READ-ONLY SITE MATERIALS: Historical voting TWiki site (2015-2020) ARCHIVED from

Auditing Security Use Case Image 1

The most essential purpose of post-election auditing technology is to verify election outcomes as well as how those outcomes were produced. Typically, this may be done in a completely offline manner.

full recount occurs in the case when every voter-verified ballot that was properly cast is recounted for a given election. Such a process may be employed as a means for checking whether or not originally reported outcomes and recounted outcomes are the same. To perform full recounts is a lengthy, manual, and potentially error-prone process.

To provide evidence for the correct outcome more efficiently, one may perform various kinds of audits, such as risk-limiting audits, which do not necessarily require a full recount, but are designed to limit the risk of an incorrect election outcome when given an appropriate (representative, random) sample of an election’s voter-verified/cast paper ballots. The sample size typically depends on the reported margin of victory in the contest. If cast vote records (CVR) that can be efficiently associated with paper ballots are available, a risk-limiting audit may be performed at the ballot level by comparing the CVR to the paper ballot. If batch tallies can be easily linked to the relevant paper ballots, then multiple-ballot (batch) level comparison auditing may also be performed. If tallies can't be easily linked to the ballots they report on (e.g. if only precinct result reports are available, but ballots for a given precinct are scattered across many days of mail-in ballot batches), then a ballot polling audit can be performed.

(Word and item position data)
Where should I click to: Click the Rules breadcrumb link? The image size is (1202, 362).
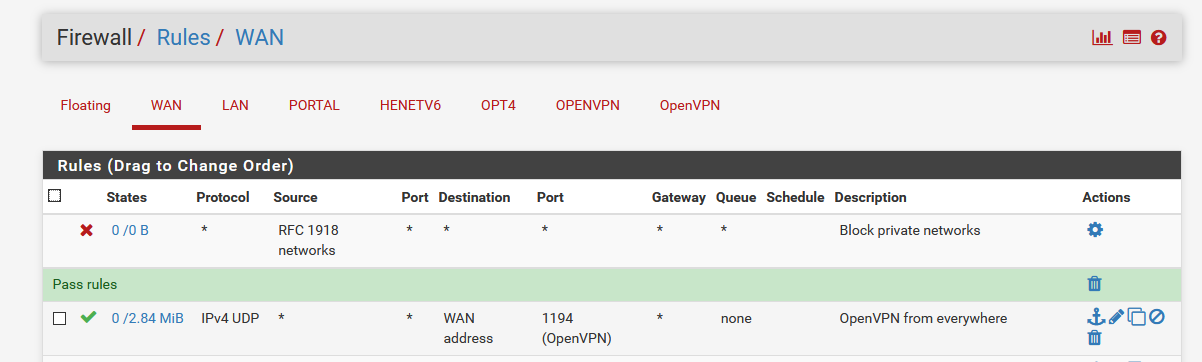point(184,38)
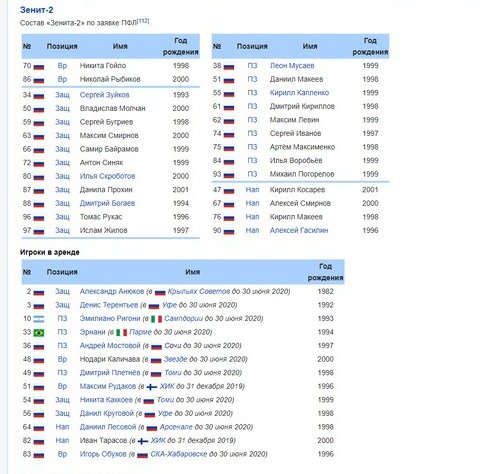This screenshot has width=486, height=474.
Task: Click the Brazil flag beside Эрнани
Action: tap(39, 333)
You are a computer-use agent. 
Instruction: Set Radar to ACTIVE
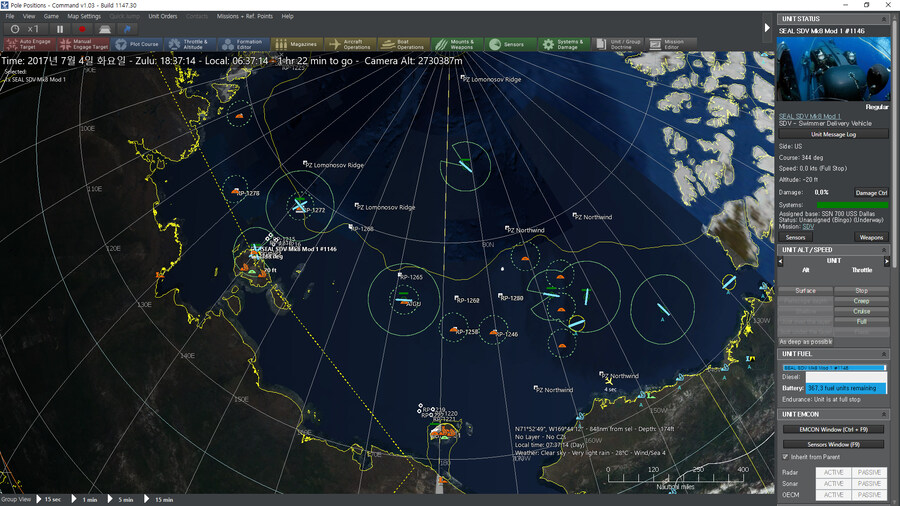[x=833, y=470]
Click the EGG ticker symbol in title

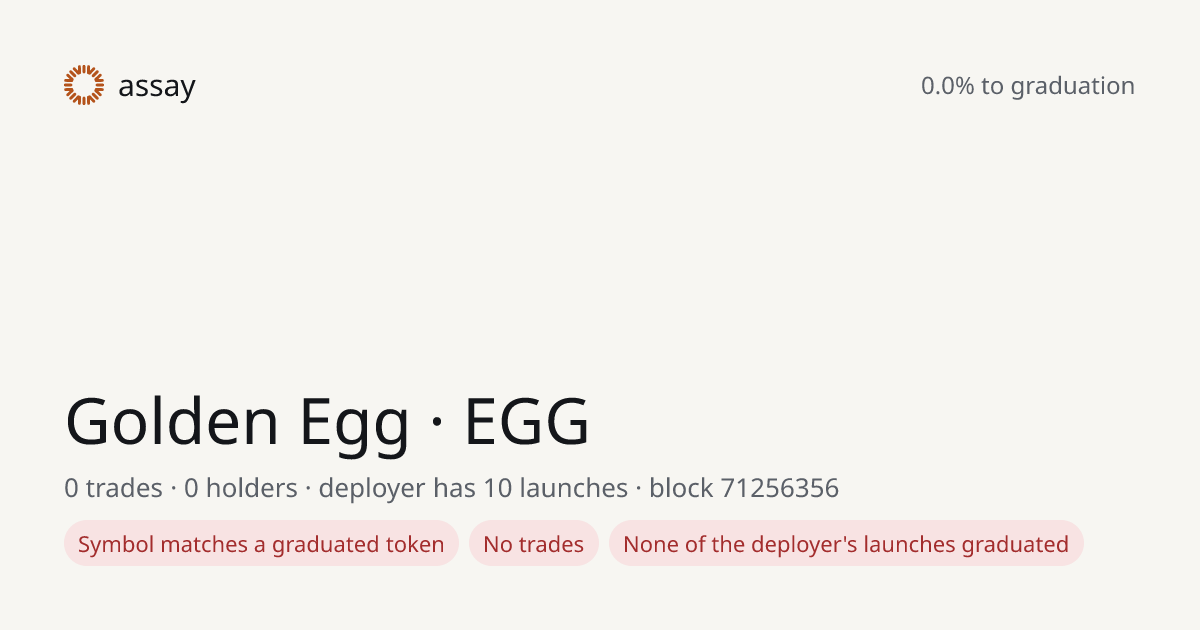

● **YOUR TASKS**
1. Answer these questions from the passage on post-election auditing:
(a) In a full recount, which ballots are recounted?
(b) What does the sample size for an audit typically depend on?
(c) In what situation can a ballot polling audit be performed?
2. Carry on the passage about post-election auditing from its last sentence.

● **EXPECTED OUTPUTS**
1.
(a) Every voter-verified ballot that was properly cast for a given election is recounted.
(b) It typically depends on the reported margin of victory in the contest.
(c) A ballot polling audit can be performed when tallies can't be easily linked to the ballots they report on, for example when only precinct result reports are available but the ballots for a precinct are scattered across many days of mail-in ballot batches.

2.
This use case may also provide the opportunity for discussion of additional auditing types or approaches as well. Different auditing approaches may make use of different kinds of election process information and utilize different strategies in order to establish their conclusions. For example

  • evidence-based elections require good evidence that the chain of custody of the paper ballots has been securely preserved.
  • targeted auditing of specific audit units (individual ballots, precincts, batches or other auditable collections of ballots) based on timely reporting of results by audit unit, mark density information in Cast Vote Records, indications of breaches in chain of custody, and other evidence or claims that the audit unit deserves scrutiny
  • poll book accounting or ballot reconciliation processes compare evidence of how many voters showed up at the polls or properly returned their ballots and cast votes, with the number of ballots counted. Discrepancies should be investigated, documented and factored into the overall assessment of the evidence. Secure and auditable methods of preserving event logs that document voter authorization, signature verification, ballot casting, ballot counting, etc. can be used to facilitate these forms of accounting.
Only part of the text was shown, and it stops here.